À l'occasion du dossier Livre #31 : Lumière sur… les acteurs du livre face à la pandémie découvrez ici le témoignage d'Audrey Gaillard, chargée de mission de l’Association Val de Lire de Beaugency (45)
Ce devait être la 35ème édition du salon du livre jeunesse de Beaugency. Prévu les 3, 4 et 5 avril, ce temps fort et attendu dans cette ville de 8 000 habitants a été suspendu dès le 11 mars. « On ne voulait pas y croire » se souvient Audrey Gaillard, chargée de mission de l’association Val de Lire qui gère, entre d’autre, l’organisation du salon. « Nous étions dans un tel élan, dans un tel moment de fusion que ce fut un arrêt très brutal, très violent. » Après avoir passé une semaine à imaginer mille et une façons de ne pas annuler l’événement, le couperet est définitivement tombé avec la fermeture des écoles et l’annonce du confinement le 17 mars. Dix mois de travail – et des milliers d’enfants qui s’étaient préparés à accueillir un·e auteur·rice ou un·e illustrateur·rices en lisant, en écrivant, en dessinant – privés de son aboutissement.
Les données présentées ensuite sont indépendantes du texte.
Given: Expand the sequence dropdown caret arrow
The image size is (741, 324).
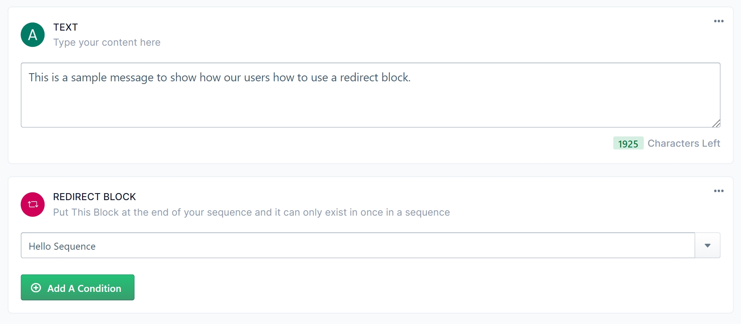Looking at the screenshot, I should point(707,245).
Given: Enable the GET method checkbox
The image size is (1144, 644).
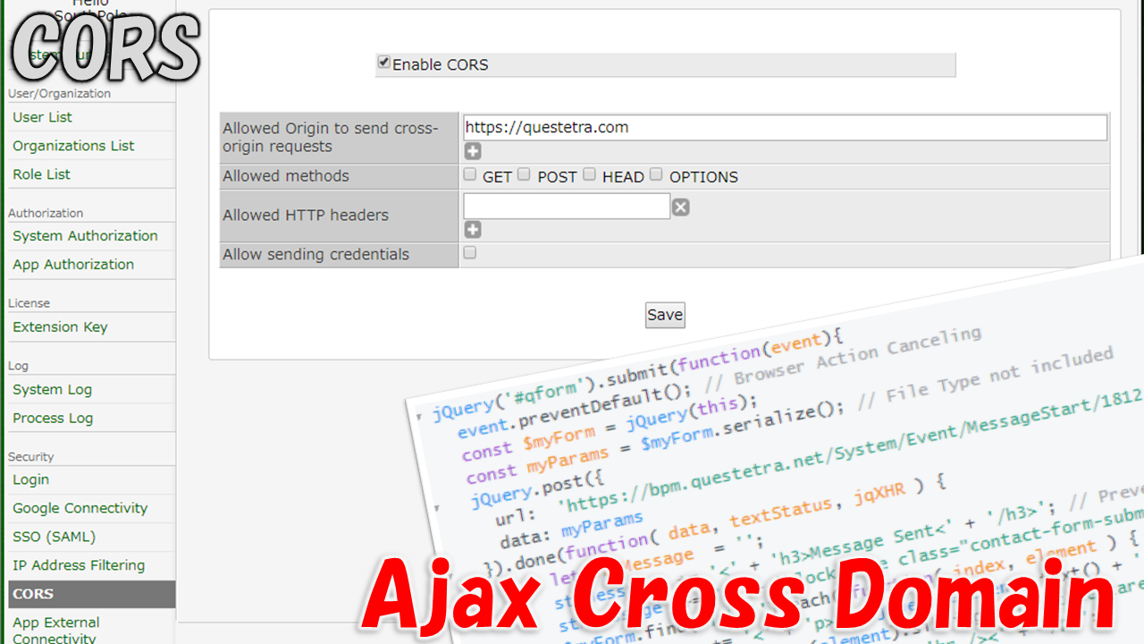Looking at the screenshot, I should (x=470, y=175).
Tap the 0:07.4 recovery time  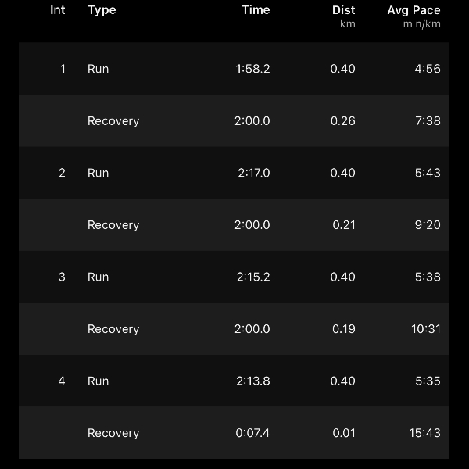point(252,433)
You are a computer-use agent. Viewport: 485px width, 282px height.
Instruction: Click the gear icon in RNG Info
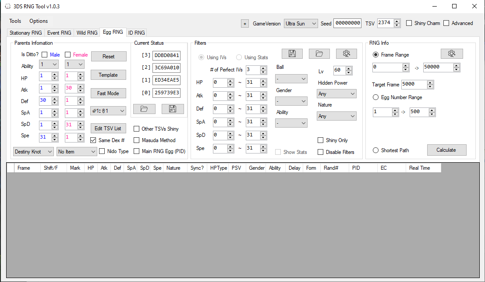coord(451,54)
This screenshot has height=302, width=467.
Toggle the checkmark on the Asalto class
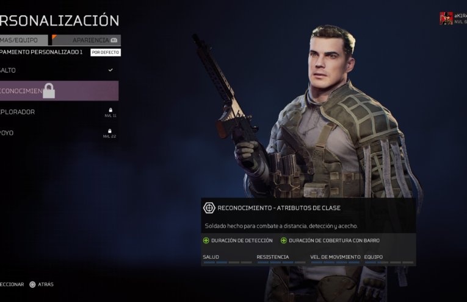pyautogui.click(x=110, y=70)
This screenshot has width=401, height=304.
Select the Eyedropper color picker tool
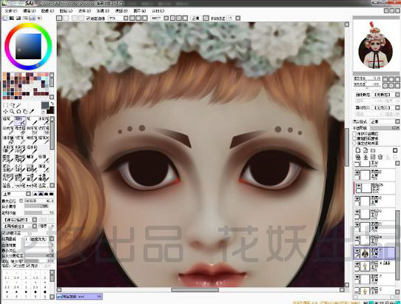32,112
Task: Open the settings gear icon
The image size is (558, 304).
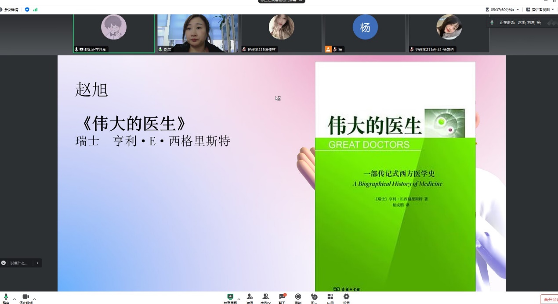Action: coord(346,297)
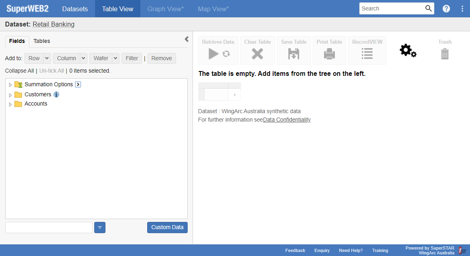The height and width of the screenshot is (256, 470).
Task: Go to the Datasets menu item
Action: (x=75, y=8)
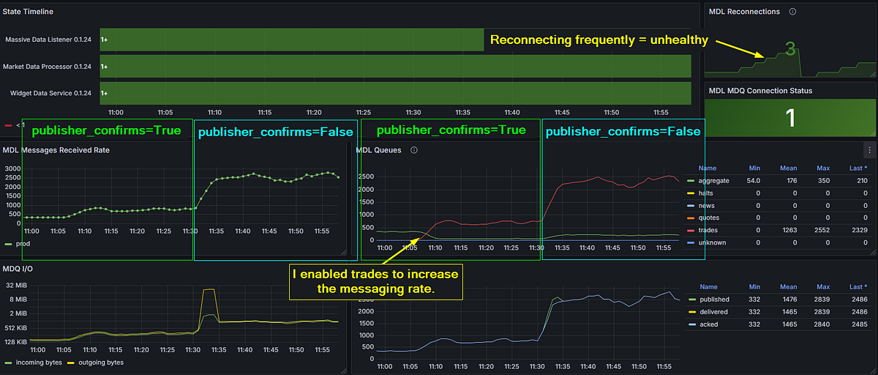Open the State Timeline panel title menu
The width and height of the screenshot is (878, 375).
tap(28, 12)
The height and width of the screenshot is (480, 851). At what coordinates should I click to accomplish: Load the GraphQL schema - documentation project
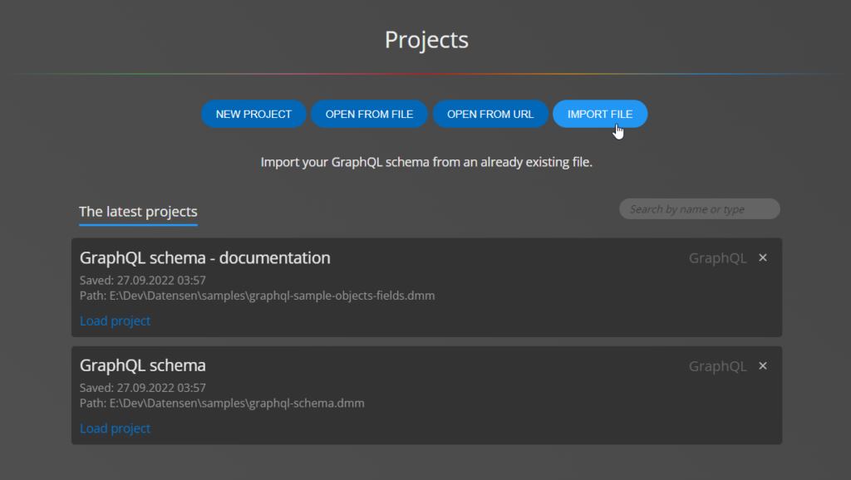(x=115, y=321)
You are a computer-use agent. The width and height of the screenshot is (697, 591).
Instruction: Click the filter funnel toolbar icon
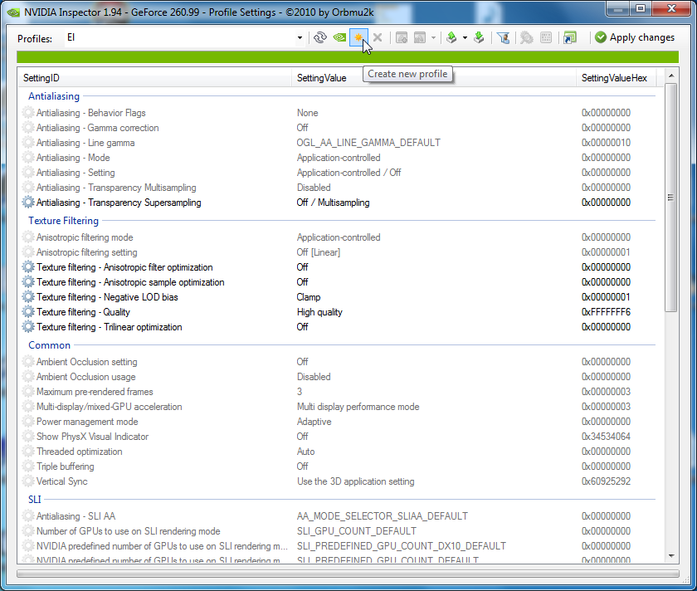(502, 37)
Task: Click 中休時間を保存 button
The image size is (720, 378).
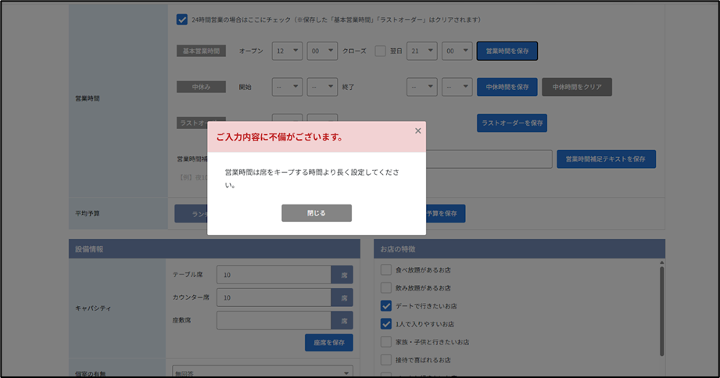Action: tap(507, 87)
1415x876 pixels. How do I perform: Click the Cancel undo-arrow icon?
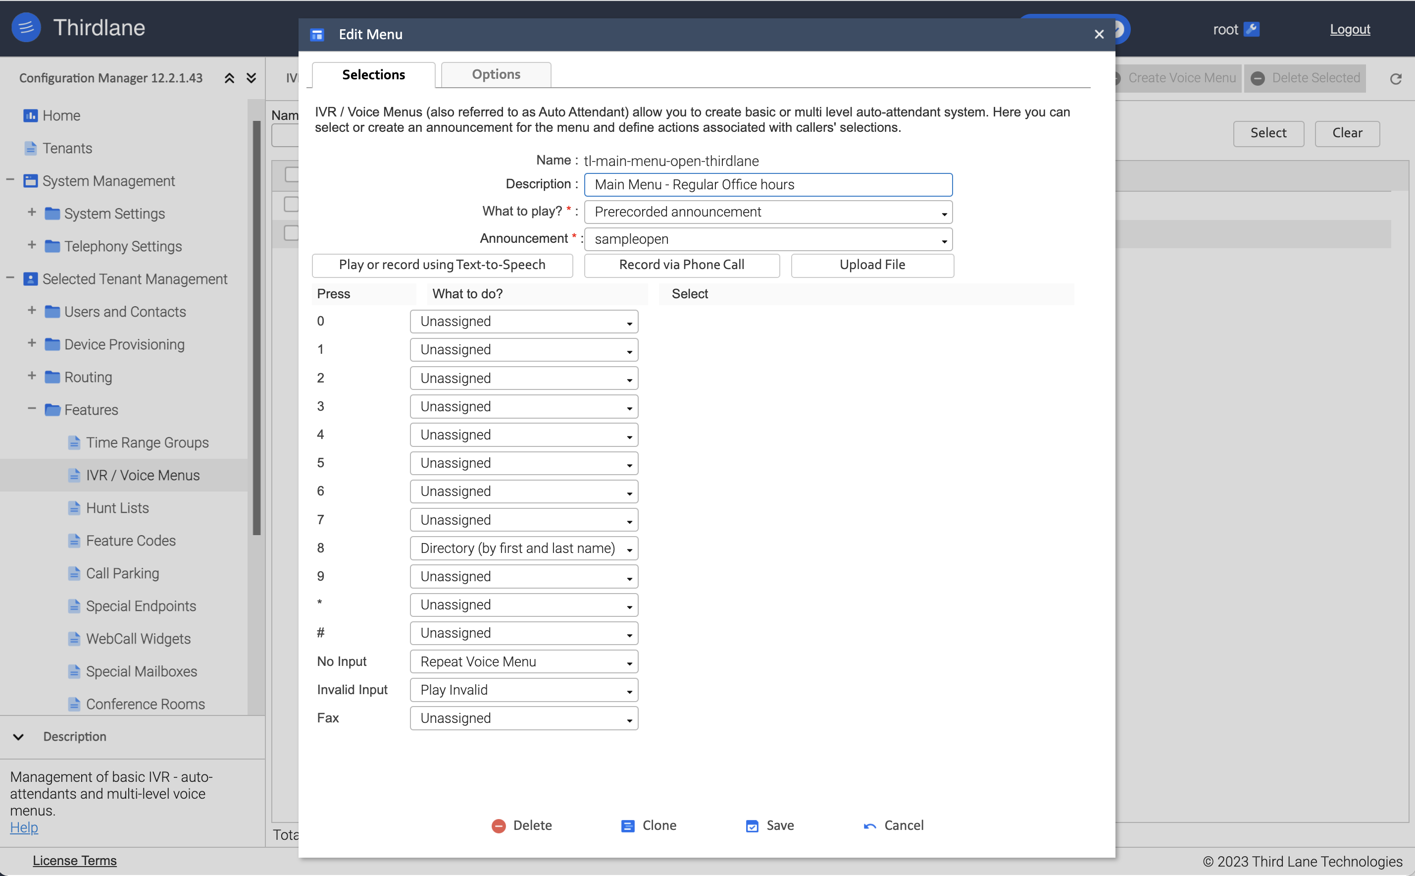click(870, 825)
Il a donc fallu prévenir les 23 auteurs et autrices invité·es cette année ainsi que tous les intervenants : libraires, comédiens, musiciens, animateurs des ateliers… Il a fallu annuler les 120 rencontres prévues dans les écoles des alentours. Fermer l’exposition de l’invité d’honneur Christian Voltz qui utilise des objets au rebut pour créer des personnages. Une exposition inaugurée quelques jours avant le confinement et parfaitement en lien avec le thème de cette année : Et si demain, réflexion autour de la nature et de l’environnement.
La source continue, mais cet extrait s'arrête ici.